9:21 PM PDT 10/14/2010 by Michael Rechtshaffen

The Bottom Line

"A Nightmare on Elm Street," the 26-year-old New Line franchise that gave grisly new meaning to the phrase "you snooze, you lose," is the latest horror entry to go the reboot route courtesy of Michael Bay's Platinum Dunes.

Released:

April 30, 2010

Samuel Bayer on helming his first feature

"A Nightmare on Elm Street," the 26-year-old New Line franchise that gave grisly new meaning to the phrase "you snooze, you lose," is the latest horror entry to go the reboot route courtesy of Michael Bay's Platinum Dunes.
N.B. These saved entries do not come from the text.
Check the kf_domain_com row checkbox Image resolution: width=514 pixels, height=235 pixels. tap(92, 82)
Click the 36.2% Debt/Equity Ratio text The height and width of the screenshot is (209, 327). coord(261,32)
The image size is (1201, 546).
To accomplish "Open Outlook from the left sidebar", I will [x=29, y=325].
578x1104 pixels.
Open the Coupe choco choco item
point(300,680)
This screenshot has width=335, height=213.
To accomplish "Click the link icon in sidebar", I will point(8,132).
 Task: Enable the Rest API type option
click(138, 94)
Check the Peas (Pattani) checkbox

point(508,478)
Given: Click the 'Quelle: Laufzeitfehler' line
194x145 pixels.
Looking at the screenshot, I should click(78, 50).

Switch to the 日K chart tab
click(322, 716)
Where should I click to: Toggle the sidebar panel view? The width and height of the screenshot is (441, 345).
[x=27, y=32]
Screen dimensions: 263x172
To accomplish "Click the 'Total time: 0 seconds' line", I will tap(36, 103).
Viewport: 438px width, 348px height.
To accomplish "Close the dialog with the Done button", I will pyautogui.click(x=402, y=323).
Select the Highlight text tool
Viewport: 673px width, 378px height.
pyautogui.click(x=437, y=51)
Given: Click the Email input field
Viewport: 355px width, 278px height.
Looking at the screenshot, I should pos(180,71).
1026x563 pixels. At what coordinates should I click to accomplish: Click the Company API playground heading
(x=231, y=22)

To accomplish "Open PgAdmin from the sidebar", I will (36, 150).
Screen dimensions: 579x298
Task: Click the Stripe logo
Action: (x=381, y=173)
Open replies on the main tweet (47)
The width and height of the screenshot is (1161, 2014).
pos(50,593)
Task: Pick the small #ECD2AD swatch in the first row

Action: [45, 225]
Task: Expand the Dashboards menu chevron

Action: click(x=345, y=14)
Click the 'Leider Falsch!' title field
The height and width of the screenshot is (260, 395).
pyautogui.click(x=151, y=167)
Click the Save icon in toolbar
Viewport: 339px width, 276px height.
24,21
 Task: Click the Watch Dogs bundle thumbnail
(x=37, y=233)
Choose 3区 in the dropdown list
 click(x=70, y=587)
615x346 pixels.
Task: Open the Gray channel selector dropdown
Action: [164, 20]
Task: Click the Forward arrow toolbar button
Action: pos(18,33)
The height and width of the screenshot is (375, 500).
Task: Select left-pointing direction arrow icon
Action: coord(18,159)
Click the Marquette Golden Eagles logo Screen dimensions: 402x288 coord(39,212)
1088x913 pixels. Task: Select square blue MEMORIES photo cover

But like those "re-imaginations" of "The Texas Chainsaw Massacre," "The Amityville Horror" and "Friday the 13th," the back-to-the-beginning approach unimaginatively goes through the motions, offering scant justification for its boring existence, at least from an artistic point of view.

Commercially speaking, there's probably sufficient fan-base curiosity regarding the passing of the Freddy Krueger razor gloves from Robert Englund to Jackie Earle Haley to give this first "Nightmare" outing since 2003's "Freddy vs. Jason" a decent, if unremarkable, opening weekend.

As with other origins movies, this one goes back seven sequels and a TV series, when a group of teens suddenly seem to share the same nightmare -- the one involving a scary guy in a red-and-green-striped tattered sweater and a fierce fedora.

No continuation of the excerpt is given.